Most notably, the use of many products over 4 lbs will be restricted to application only by a licensed professional.

The Rodenticide Task Force has created an educational website to help readers navigate the many changes being proposed. To learn more about specific proposed changes visit:

A letter sent to request an extension to the public comment period was denied. The EPA is accepting public comments concerning these changes until February 13, 2023. The AHC is working closely with the Office of Pest Management Policy (OPMP), Ag coalitions, feed associations, and more. Potential concerns regarding increases in restricted use above 4 lbs of bait include pasture land and hay crop management, disease spread, and facility damage.

The AHC does not perceive commercial level use of rodenticides among members, and has not received comments from members concerning these proposed changes. It’s important to take the time to understand how these proposed changes may affect your own operations within and related to the industry.

If you have questions, concerns, or comments to submit about changes to these policies, we want to hear from you! Reach out no later than February 1st.

Top of the Rockies Alfalfa Cubes  Recalled for Botulism

A botulism outbreak in December 2022 affecting at least 98 horses and resulting in several dozen deaths and euthanasias has triggered an FDA recall of Top of the Rockies Alfalfa Cubes. This recall includes the date codes 111222, 111322, 111422, 111522, and 111622. The alfalfa cubes have been recalled by Manzanola Feeds of Manzanola, CO which distributes directly to feed stores and co-ops in 10 states.  

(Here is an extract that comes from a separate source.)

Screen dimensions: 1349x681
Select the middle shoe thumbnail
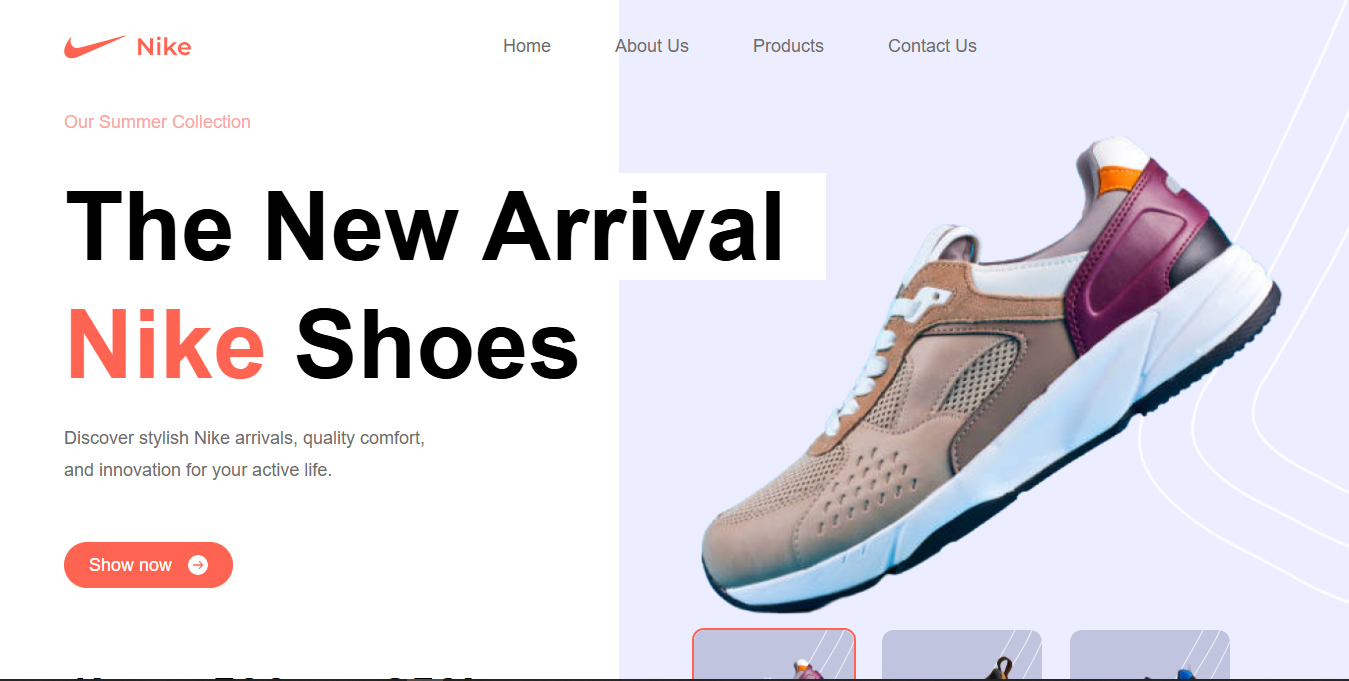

Symptoms of botulism include signs of neurologic illness such as difficulty eating or swallowing, stiff gait, weakness, colic, difficulty standing, and more. If you suspect a horse has eaten the recalled feed and is exhibiting any of these symptoms, call a veterinarian right away.

Botulism is a serious and deadly disease. If you identify recalled bags of feed or can’t be sure of the date codes of feed bags in your possession, do not feed them to your horse or any other animals in your care. In addition, it’s important to practice safe handling techniques when disposing of the feed and cleaning any feed containers.

Avoid handling the cubes directly and wear disposable gloves and a face mask while throwing them away. Throw them away in a secured container and place them in a covered trash can or dumpster no other animals can access. Follow disinfection protocols listed on the FDA website for cleaning any feed containers and surfaces the feed has touched. Wash your hands thoroughly after disposing of feed.